Using Orwellian Newspeak insults does not change agreements entered into in good faith and they cannot say that the consent was not informed consent.
Just as scientists haven’t learned everything, we don’t know everything. It is plainly obvious. The problem is you folks who do take time to study this take hostile offense because someone isn’t as eloquent and versed on articulating their positions. We wish we could! :)
There is evidence: testimonies. Written accounts. Centuries of it. That’s also the kind of evidence that is accepted in a court of law.
The problem is, and this just me assuming, is that atheists, and some not all scientists, dismiss this as evidence.
Can you imagine if our court system did that? Even though someone says they heard and saw say person A kill person B? That would be inadmissible?
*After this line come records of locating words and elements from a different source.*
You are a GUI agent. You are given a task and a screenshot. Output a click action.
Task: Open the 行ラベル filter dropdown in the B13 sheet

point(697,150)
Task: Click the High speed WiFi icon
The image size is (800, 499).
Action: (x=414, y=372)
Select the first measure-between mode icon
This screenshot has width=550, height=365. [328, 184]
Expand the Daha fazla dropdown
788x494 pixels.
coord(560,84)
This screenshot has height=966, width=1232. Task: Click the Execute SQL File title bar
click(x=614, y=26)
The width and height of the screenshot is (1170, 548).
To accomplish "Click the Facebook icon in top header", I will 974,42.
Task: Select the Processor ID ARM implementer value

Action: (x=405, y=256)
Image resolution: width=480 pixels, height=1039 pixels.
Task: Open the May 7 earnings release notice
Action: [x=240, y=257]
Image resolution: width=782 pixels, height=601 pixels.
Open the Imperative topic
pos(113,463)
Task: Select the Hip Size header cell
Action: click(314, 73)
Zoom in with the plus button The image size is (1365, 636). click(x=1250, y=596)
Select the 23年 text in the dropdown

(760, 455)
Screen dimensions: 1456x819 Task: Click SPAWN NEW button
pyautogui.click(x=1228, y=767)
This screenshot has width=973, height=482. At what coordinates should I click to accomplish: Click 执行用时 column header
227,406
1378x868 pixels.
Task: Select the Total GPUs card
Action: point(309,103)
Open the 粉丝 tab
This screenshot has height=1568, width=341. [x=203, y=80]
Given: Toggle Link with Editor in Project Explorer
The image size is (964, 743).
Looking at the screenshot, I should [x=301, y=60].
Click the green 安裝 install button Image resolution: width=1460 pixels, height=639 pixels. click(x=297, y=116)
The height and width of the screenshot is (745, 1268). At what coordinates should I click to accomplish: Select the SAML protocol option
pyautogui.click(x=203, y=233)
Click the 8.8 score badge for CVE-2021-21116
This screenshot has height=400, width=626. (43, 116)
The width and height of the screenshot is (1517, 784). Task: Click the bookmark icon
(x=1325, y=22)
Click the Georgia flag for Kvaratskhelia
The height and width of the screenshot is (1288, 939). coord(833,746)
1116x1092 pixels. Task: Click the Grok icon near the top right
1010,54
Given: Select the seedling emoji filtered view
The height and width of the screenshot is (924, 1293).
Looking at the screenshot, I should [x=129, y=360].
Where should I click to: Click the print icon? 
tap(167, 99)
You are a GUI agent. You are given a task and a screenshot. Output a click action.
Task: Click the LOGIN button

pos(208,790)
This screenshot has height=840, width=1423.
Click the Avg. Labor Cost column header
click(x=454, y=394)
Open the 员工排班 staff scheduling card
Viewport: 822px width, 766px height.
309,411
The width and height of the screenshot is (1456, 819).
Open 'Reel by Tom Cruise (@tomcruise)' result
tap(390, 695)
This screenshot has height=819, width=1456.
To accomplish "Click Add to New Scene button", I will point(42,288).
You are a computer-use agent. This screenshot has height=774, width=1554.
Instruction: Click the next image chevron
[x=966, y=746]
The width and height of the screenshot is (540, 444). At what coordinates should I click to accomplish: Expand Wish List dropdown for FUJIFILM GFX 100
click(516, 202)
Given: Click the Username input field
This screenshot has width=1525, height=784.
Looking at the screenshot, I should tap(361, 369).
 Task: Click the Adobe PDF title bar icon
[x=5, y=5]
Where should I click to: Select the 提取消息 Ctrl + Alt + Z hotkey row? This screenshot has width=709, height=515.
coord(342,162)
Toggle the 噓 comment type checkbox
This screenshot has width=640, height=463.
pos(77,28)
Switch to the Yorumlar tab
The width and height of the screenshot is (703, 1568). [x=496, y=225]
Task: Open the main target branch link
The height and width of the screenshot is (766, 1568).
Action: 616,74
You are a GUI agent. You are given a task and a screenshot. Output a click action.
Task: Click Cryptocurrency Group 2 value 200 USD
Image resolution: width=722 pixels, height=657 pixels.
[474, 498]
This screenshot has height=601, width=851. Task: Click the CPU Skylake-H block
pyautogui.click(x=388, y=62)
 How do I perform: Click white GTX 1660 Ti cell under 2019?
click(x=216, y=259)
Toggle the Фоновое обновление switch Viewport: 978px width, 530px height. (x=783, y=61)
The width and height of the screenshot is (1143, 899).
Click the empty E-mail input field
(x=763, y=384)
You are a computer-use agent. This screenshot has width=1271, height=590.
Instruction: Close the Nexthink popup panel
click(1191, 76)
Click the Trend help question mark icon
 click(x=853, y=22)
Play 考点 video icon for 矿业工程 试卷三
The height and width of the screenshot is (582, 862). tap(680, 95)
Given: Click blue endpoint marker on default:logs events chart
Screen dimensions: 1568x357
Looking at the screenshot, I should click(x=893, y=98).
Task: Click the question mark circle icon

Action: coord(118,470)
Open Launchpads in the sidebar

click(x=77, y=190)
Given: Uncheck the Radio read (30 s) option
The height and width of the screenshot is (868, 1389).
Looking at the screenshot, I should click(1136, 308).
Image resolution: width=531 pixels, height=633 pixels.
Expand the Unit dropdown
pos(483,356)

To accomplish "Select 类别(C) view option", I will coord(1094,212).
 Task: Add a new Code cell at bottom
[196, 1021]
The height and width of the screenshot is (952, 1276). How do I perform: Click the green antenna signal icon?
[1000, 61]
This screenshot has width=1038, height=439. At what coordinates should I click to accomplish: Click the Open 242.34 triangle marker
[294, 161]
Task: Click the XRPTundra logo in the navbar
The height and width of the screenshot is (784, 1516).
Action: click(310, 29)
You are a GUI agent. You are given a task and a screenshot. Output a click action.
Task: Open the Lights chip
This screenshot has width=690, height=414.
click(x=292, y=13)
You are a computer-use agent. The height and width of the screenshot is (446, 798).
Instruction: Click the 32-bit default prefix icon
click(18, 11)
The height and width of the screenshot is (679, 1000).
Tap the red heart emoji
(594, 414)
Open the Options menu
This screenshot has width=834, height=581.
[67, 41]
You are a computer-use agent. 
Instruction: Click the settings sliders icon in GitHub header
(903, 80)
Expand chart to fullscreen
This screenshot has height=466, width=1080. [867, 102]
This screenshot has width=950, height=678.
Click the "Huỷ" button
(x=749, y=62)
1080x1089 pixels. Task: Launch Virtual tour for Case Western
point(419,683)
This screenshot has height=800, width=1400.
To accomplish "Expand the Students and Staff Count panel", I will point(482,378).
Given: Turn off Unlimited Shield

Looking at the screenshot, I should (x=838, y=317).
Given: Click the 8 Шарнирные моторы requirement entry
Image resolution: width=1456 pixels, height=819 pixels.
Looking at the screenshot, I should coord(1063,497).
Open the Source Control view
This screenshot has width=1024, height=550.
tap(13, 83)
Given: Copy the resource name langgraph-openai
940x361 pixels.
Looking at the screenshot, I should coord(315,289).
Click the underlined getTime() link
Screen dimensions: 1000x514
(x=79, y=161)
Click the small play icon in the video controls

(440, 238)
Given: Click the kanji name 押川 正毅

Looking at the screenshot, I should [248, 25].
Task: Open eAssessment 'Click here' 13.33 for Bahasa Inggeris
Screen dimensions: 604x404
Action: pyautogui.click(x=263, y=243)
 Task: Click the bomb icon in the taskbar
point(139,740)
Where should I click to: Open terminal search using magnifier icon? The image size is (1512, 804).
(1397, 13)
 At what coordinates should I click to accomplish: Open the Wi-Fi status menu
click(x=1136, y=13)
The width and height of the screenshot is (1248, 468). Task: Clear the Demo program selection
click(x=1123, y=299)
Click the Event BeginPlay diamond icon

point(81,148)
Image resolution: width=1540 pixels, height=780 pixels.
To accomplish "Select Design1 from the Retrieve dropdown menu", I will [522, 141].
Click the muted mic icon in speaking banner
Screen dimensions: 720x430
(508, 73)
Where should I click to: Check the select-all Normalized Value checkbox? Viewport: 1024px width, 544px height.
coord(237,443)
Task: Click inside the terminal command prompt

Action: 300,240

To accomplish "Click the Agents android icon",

That is our evidence me believes. Written historical experiential accounts, or testimonies, about what they heard and saw happen. The same way I believe a scientist would see something, test it to confirm, and record his findings.
But these accounts can’t be tested in a lab or something of the sort. They already happened, and someone wrote it down. The question is: Is that good enough for the scientist. From what I can tell, the answer is a resonding no.
But seriously, if your religion doesn’t permit images of your preferred deity, should you not be averting your eyes and shutting your mouths instead of encouraging the non-believers to create more by engaging in provocative behaviour? You could be pissing the deity off without knowing it and what will be the consequences of that in the afterlife? Imagine the Seinfeld soup nazi: No virgins for you Abdullah! If you don’t look at it and you don’t think about it, then it isn’t real, right? This could be resolved very simply.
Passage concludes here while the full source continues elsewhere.